* _Exercise instructions_
Take the lines below beginning at the line that has "Task: Turn off" and stopping after the line that has "Task: Select the 'International", and print them exactly as they are, with no other lines.

* _Extracted entries_
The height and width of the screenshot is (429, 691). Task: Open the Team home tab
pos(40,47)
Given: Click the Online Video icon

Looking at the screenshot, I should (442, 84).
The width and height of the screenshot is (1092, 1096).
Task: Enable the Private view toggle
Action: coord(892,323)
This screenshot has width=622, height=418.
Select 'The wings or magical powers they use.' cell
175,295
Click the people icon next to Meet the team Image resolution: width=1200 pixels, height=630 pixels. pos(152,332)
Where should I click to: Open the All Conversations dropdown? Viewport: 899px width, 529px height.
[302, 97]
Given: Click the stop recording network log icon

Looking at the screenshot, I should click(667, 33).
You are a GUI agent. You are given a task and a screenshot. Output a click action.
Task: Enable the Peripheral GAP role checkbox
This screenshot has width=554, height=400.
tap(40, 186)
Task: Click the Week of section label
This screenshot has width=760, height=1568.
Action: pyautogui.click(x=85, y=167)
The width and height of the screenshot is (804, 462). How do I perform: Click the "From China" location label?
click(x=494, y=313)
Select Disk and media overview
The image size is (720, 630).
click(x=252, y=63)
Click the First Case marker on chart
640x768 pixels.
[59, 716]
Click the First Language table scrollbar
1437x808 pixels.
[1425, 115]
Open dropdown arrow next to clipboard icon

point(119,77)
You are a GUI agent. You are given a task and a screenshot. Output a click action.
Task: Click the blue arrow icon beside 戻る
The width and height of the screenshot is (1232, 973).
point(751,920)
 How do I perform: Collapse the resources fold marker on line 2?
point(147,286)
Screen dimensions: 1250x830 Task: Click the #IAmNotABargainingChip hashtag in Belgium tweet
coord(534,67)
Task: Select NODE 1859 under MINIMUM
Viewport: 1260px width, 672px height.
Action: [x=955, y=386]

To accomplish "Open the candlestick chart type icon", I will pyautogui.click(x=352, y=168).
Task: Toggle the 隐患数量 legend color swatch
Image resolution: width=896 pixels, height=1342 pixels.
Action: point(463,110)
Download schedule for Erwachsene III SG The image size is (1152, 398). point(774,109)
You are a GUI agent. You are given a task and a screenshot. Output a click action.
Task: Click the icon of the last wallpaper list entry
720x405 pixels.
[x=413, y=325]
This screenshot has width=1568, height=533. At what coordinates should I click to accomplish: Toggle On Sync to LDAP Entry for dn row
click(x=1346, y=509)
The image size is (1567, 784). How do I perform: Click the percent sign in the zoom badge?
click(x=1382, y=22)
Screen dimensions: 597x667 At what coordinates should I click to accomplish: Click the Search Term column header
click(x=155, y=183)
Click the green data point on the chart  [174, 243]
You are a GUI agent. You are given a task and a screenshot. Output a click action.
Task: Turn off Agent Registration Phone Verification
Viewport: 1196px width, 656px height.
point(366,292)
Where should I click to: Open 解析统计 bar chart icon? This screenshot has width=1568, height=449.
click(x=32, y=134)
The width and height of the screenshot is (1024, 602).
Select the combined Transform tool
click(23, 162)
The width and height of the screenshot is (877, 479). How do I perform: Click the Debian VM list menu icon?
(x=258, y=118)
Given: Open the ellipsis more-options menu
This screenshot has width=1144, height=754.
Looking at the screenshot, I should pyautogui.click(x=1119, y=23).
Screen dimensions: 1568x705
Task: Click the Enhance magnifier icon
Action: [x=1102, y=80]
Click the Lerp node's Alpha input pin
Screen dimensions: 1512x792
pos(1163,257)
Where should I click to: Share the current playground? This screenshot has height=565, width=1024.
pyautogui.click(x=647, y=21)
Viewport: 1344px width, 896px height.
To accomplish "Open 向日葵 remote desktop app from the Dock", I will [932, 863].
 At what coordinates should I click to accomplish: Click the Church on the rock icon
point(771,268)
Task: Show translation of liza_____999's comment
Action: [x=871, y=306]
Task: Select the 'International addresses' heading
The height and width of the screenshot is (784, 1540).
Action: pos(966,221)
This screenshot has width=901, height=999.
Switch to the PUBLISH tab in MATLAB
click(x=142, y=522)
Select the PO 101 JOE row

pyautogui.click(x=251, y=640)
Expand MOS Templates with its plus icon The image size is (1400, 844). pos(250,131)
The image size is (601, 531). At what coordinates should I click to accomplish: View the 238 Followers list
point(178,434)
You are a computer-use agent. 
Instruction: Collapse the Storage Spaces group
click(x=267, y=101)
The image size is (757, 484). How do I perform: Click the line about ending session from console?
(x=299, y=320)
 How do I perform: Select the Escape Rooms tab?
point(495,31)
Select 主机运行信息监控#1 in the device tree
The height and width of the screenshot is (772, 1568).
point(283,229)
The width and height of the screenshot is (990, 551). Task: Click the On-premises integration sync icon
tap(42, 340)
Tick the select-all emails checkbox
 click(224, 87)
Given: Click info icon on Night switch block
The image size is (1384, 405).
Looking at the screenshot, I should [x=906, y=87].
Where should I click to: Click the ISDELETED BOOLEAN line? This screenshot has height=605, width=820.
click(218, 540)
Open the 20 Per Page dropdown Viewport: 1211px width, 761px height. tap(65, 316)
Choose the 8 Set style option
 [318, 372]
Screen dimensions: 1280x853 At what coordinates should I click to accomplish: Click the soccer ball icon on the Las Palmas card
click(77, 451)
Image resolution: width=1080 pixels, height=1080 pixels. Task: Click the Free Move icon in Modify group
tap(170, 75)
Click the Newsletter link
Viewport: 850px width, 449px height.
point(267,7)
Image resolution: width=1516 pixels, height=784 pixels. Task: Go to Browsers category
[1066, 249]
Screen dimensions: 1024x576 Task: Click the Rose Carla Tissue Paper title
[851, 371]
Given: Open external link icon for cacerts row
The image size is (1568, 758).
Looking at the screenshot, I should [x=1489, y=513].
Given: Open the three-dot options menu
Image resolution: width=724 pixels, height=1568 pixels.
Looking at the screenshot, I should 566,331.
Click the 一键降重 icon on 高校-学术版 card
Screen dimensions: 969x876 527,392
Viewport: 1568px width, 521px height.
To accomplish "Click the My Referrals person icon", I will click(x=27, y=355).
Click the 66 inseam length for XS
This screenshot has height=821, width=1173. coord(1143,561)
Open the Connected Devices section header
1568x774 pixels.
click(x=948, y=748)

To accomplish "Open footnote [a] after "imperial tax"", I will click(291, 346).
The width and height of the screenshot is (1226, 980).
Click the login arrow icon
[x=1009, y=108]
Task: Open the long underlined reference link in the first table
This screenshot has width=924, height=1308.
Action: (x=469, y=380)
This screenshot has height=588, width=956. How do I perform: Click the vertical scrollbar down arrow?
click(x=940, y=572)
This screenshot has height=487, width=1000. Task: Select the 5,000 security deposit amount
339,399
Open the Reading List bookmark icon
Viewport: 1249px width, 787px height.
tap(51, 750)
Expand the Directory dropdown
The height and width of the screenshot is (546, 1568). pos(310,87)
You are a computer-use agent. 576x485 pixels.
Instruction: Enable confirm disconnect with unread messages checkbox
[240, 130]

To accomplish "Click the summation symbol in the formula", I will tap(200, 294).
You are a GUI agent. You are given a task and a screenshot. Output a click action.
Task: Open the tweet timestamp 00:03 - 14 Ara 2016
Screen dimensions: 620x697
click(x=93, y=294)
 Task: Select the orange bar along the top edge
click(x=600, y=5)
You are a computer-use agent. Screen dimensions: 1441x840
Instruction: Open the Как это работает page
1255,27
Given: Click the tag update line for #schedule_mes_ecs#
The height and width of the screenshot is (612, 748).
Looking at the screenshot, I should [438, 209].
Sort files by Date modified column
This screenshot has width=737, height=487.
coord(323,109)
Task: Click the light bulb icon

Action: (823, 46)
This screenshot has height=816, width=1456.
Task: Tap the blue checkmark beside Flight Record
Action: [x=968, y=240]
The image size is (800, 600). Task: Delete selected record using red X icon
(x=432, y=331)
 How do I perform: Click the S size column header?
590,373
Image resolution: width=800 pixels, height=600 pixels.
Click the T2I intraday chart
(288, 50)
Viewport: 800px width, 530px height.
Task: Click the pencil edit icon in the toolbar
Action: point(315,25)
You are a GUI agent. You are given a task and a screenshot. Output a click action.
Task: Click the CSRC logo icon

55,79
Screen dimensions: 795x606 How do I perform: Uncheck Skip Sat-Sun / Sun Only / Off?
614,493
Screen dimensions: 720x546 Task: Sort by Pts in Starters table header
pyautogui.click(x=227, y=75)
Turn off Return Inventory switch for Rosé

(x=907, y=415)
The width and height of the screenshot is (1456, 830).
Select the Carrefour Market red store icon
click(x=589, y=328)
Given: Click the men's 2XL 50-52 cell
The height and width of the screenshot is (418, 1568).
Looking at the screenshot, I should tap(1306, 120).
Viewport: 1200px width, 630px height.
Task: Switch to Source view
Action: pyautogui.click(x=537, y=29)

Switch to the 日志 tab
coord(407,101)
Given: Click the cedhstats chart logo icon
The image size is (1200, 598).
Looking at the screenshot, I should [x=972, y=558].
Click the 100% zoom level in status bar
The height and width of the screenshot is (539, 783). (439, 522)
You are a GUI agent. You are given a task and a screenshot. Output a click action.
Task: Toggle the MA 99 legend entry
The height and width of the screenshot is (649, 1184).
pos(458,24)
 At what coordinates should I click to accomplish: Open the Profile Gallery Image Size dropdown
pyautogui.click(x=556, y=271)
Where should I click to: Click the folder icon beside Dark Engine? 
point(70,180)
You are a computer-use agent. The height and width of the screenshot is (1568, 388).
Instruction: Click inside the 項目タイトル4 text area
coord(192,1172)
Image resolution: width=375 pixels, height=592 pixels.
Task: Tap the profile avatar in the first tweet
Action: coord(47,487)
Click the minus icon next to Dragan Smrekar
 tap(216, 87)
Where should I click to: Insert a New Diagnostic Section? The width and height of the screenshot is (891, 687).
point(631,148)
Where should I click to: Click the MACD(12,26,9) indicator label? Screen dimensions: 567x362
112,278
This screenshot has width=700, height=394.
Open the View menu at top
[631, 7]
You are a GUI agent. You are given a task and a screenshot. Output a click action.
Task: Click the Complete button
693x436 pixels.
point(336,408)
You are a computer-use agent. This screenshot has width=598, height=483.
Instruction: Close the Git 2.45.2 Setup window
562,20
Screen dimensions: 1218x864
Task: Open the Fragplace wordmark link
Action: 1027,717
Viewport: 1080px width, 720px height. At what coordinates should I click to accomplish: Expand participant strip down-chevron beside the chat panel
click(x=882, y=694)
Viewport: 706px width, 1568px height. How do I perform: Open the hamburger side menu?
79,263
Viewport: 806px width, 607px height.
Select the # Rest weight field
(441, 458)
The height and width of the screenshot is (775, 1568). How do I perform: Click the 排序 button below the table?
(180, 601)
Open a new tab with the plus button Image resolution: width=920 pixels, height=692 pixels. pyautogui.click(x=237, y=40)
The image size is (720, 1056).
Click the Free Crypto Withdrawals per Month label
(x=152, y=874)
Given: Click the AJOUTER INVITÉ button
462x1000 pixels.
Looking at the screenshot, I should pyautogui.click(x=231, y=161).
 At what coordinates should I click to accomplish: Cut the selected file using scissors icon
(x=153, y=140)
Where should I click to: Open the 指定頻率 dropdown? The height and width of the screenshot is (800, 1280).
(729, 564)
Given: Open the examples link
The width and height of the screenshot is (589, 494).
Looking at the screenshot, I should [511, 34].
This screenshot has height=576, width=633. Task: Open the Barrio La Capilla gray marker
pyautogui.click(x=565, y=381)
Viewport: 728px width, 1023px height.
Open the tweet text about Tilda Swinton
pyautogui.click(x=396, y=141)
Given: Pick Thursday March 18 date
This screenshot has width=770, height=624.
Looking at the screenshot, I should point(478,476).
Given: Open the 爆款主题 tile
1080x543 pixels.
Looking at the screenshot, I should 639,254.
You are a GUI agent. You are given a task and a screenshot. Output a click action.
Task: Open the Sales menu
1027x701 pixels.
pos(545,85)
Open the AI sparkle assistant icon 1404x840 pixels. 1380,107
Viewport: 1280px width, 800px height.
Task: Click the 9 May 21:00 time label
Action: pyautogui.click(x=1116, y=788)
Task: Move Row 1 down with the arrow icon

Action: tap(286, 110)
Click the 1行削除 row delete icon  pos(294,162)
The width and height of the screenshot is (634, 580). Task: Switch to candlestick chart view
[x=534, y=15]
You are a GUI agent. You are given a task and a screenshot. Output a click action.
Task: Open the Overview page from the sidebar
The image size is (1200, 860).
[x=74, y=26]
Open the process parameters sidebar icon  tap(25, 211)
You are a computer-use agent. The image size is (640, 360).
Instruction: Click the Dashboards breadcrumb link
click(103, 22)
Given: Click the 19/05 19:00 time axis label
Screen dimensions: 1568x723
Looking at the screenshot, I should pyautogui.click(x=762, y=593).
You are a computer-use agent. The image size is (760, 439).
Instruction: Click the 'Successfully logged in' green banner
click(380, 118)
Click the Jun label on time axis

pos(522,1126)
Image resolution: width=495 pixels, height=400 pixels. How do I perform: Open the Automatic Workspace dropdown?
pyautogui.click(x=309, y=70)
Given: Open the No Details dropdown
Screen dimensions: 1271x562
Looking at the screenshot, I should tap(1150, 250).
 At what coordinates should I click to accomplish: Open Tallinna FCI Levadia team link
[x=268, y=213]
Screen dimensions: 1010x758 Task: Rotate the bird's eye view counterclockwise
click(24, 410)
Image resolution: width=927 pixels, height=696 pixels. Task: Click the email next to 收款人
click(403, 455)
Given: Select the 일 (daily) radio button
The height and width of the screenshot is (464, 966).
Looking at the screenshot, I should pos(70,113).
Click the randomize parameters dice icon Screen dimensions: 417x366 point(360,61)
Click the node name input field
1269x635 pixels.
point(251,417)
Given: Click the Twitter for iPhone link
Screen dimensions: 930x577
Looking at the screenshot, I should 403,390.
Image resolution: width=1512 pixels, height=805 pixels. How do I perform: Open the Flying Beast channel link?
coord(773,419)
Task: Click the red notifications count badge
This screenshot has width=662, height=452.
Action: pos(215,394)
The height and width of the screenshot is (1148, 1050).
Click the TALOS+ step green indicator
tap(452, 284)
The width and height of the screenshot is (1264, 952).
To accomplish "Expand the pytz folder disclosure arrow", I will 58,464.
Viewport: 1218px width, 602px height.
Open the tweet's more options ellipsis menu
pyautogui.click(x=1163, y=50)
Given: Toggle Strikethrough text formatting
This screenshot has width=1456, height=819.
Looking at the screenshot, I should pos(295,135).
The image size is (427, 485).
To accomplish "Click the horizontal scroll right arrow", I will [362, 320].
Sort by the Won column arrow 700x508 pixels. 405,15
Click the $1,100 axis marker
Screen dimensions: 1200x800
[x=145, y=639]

* _Task solution_
Task: Turn off Agent Registration Phone Verification
Viewport: 1196px width, 656px height.
point(366,292)
Where should I click to: Open 解析统计 bar chart icon? This screenshot has width=1568, height=449.
click(x=32, y=134)
The width and height of the screenshot is (1024, 602).
Select the combined Transform tool
click(23, 162)
The width and height of the screenshot is (877, 479). How do I perform: Click the Debian VM list menu icon?
(x=258, y=118)
Given: Open the ellipsis more-options menu
This screenshot has width=1144, height=754.
Looking at the screenshot, I should pyautogui.click(x=1119, y=23).
Screen dimensions: 1568x705
Task: Click the Enhance magnifier icon
Action: [x=1102, y=80]
Click the Lerp node's Alpha input pin
Screen dimensions: 1512x792
pos(1163,257)
Where should I click to: Share the current playground? This screenshot has height=565, width=1024.
pyautogui.click(x=647, y=21)
Viewport: 1344px width, 896px height.
To accomplish "Open 向日葵 remote desktop app from the Dock", I will [932, 863].
 At what coordinates should I click to accomplish: Click the Church on the rock icon
point(771,268)
Task: Show translation of liza_____999's comment
Action: [x=871, y=306]
Task: Select the 'International addresses' heading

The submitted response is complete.